The closer the Tories get to 40 per cent, and the closer Labour slumps to 20 per cent, the more chance Johnson will win big in parliamentary seats – beating David Cameron and John Major’s previous modest majorities (of 12 in 2015 and 22 in 1992 respectively).

It is all something of a tragedy. In her many defences of her bold, i.e. foolhardy, move, Swinson argues that the votes in a parliament sadly aren’t there for a second referendum, and there never will be unless (obviously) the Commons is suddenly flooded with liberal Democrats. Not on 18 per cent of the vote, it won’t.

The point is that the opposition parties have and had Boris Johnson exactly where they needed him – caged. Labour and the Lib Dems could have played hardball with Johnson. They could have said that they would nod through his Withdrawal Agreement Bill – conditional on a confirmatory vote through a Final Say referendum. Eventually he would have caved, because he always does; Boris will sell anyone out, even himself, to stay in power. We’ve seen that a lot. Instead, the turkeys have gifted him a snap election, an election on his own agenda, and the project of remaking Britain in his own image.

I can only repeat the words of Neil Kinnock in the final desperate moments of the 1983 election as the Tories headed for a landslide, which were prophetic. I make no apology for quoting them in their full, chilling, form, and challenge anyone to say it better now:

“If Margaret Thatcher is re-elected as prime minister on Thursday, I warn you.
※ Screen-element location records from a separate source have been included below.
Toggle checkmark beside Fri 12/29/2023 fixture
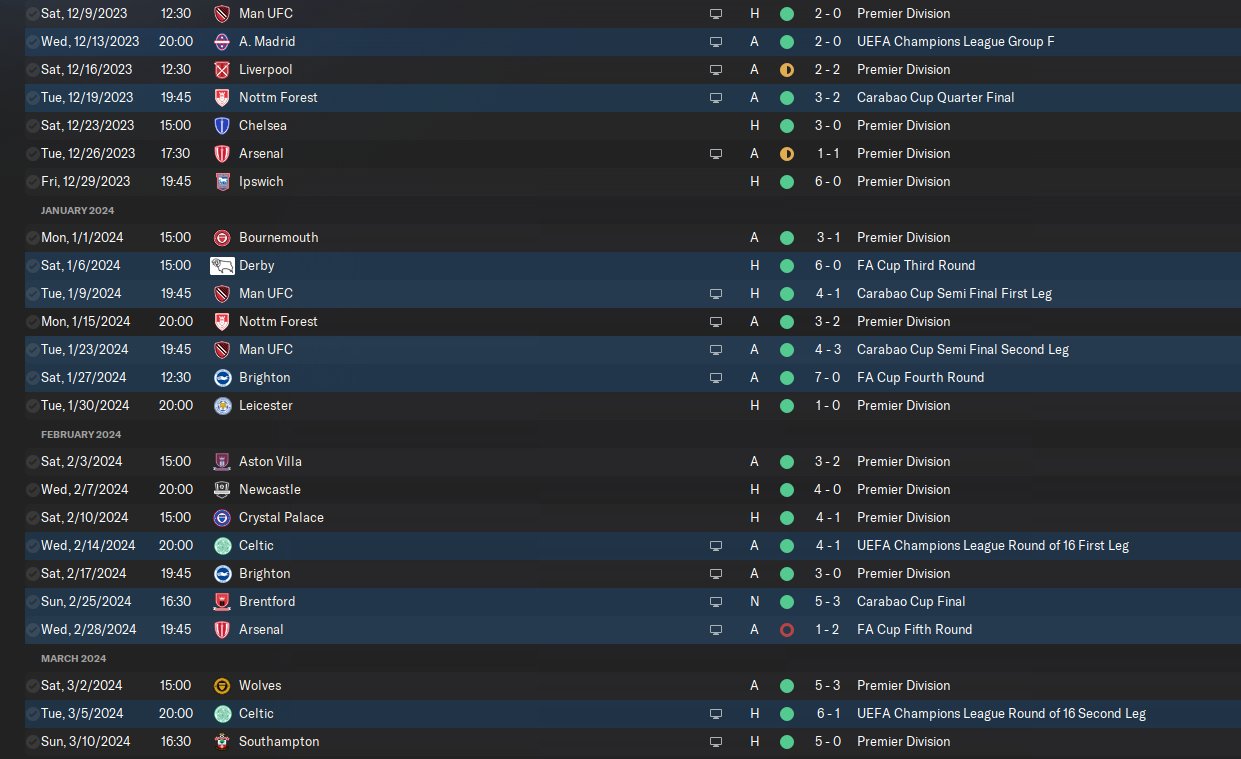The height and width of the screenshot is (759, 1241). (x=33, y=182)
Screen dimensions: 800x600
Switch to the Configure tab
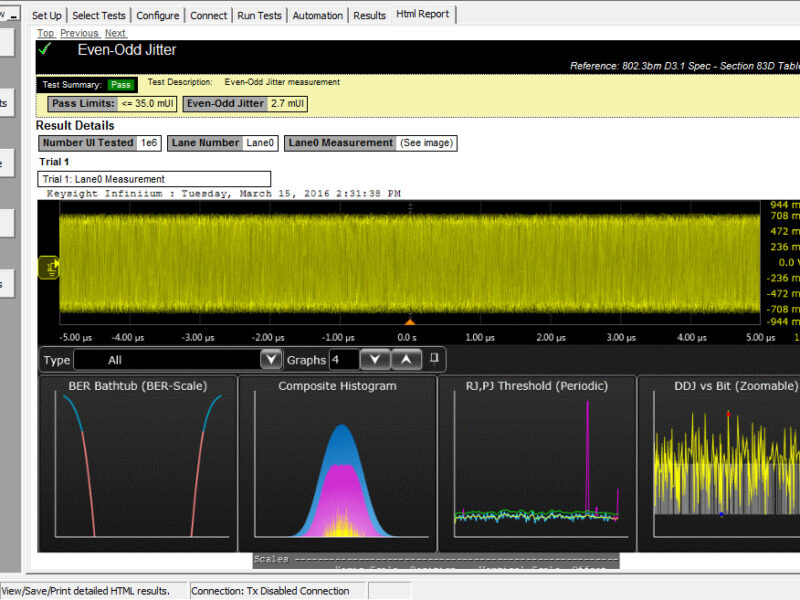[x=158, y=15]
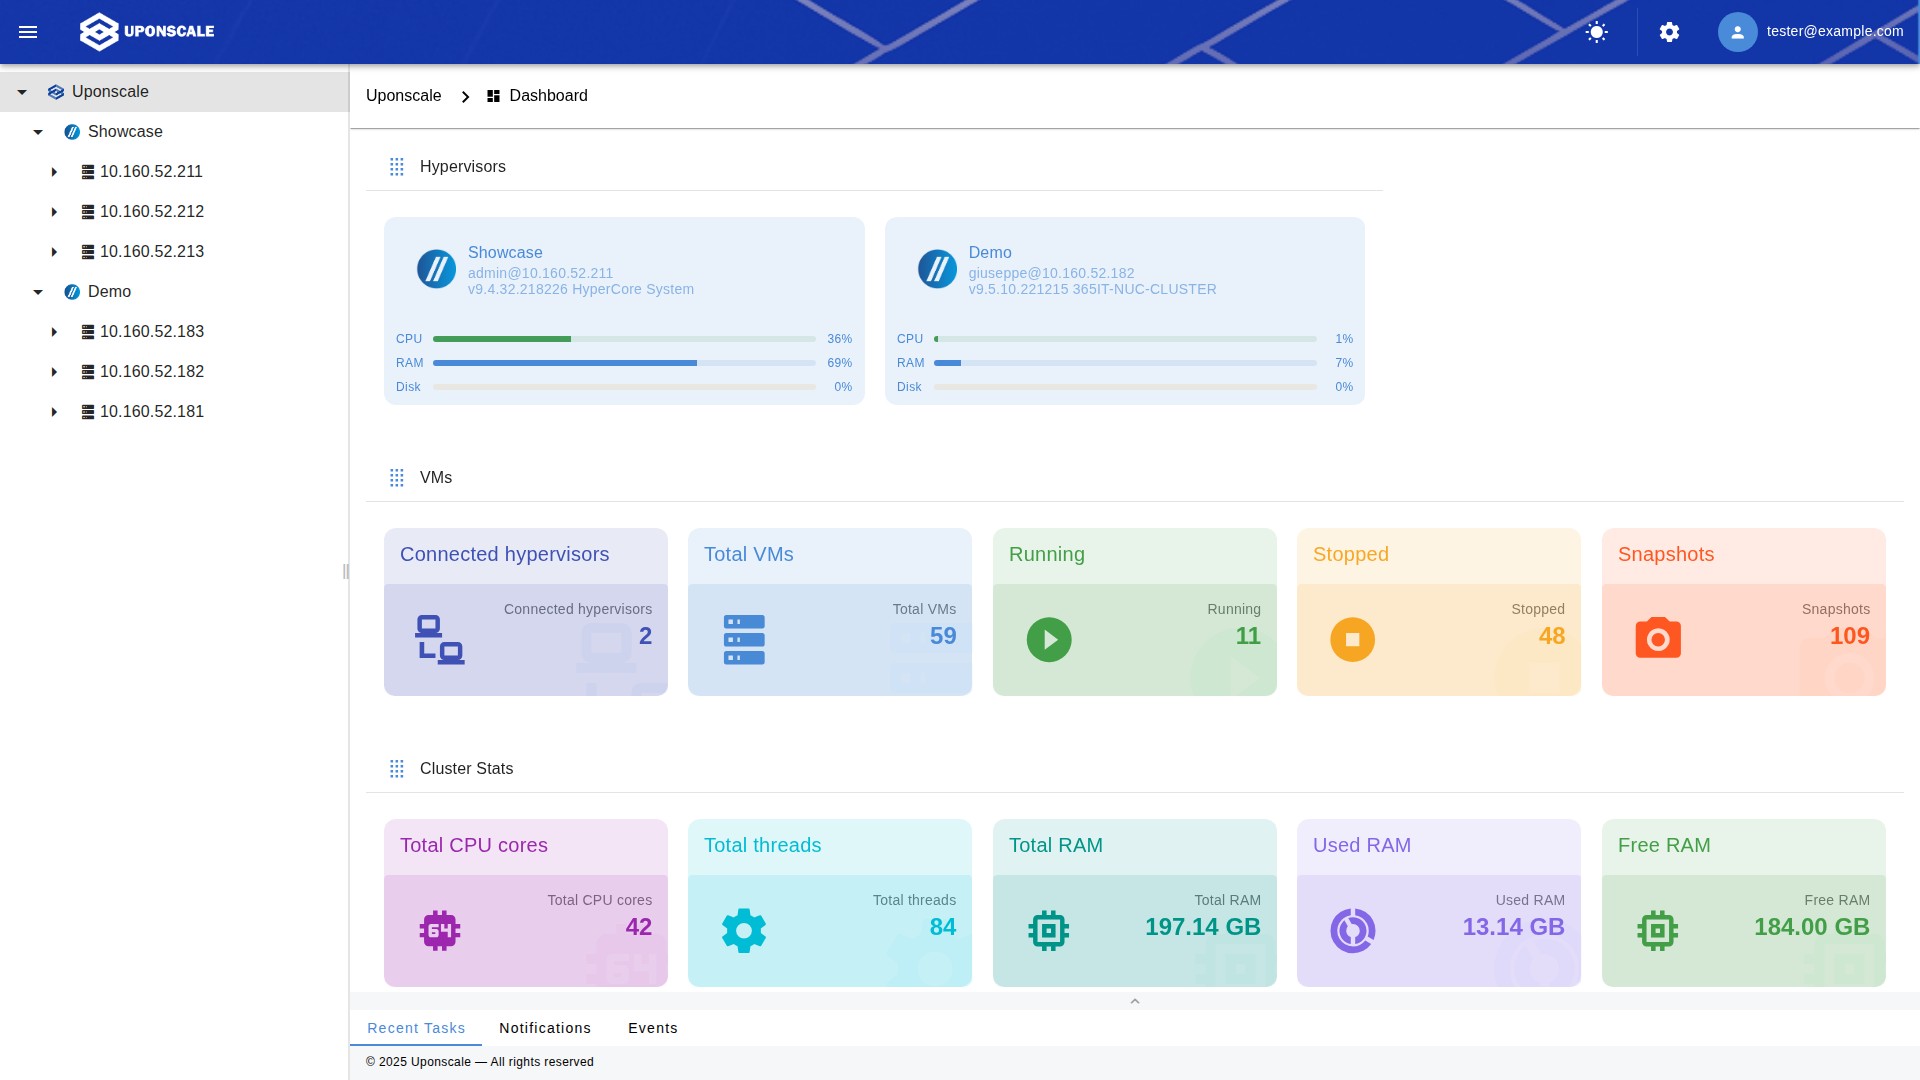Collapse the Showcase cluster in sidebar
The width and height of the screenshot is (1920, 1080).
(38, 131)
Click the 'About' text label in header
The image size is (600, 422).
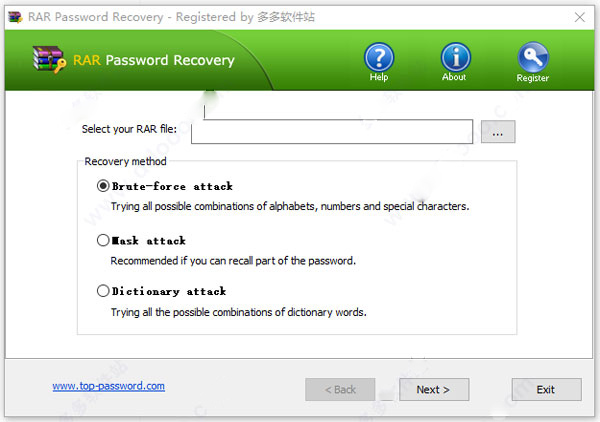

I warn you that you will have pain – when healing and relief depend upon payment.

“I warn you that you will have ignorance – when talents are untended and wits are wasted, when learning is a privilege and not a right.

“I warn you that you will have poverty – when pensions slip and benefits are whittled away by a government that won’t pay in an economy that can’t pay.

“I warn you that you will be cold – when fuel charges are used as a tax system that the rich don’t notice and the poor can’t afford.

“I warn you that you must not expect work – when many cannot spend, more will not be able to earn. When they don’t earn, they don’t spend. When they don’t spend, work dies.

“I warn you not to go into the streets alone after dark or into the streets in large crowds of protest in the light.

“I warn you that you will be quiet – when the curfew of fear and the gibbet of unemployment make you obedient.

“I warn you that you will have defence of a sort – with a risk and at a price that passes all understanding.

“I warn you that you will be home-bound – when fares and transport bills kill leisure and lock you up.

“I warn you that you will borrow less – when credit, loans, mortgages and easy payments are refused to people on your melting income.

“If Margaret Thatcher wins on Thursday –

– I warn you not to be ordinary

– I warn you not to be young

– I warn you not to fall ill

– I warn you not to get old.”

You have been warned, and you’ll know who to blame – not Johnson so much, who is only doing what comes naturally, but the tactical ineptitude of Swinson, the SNP and Corbyn.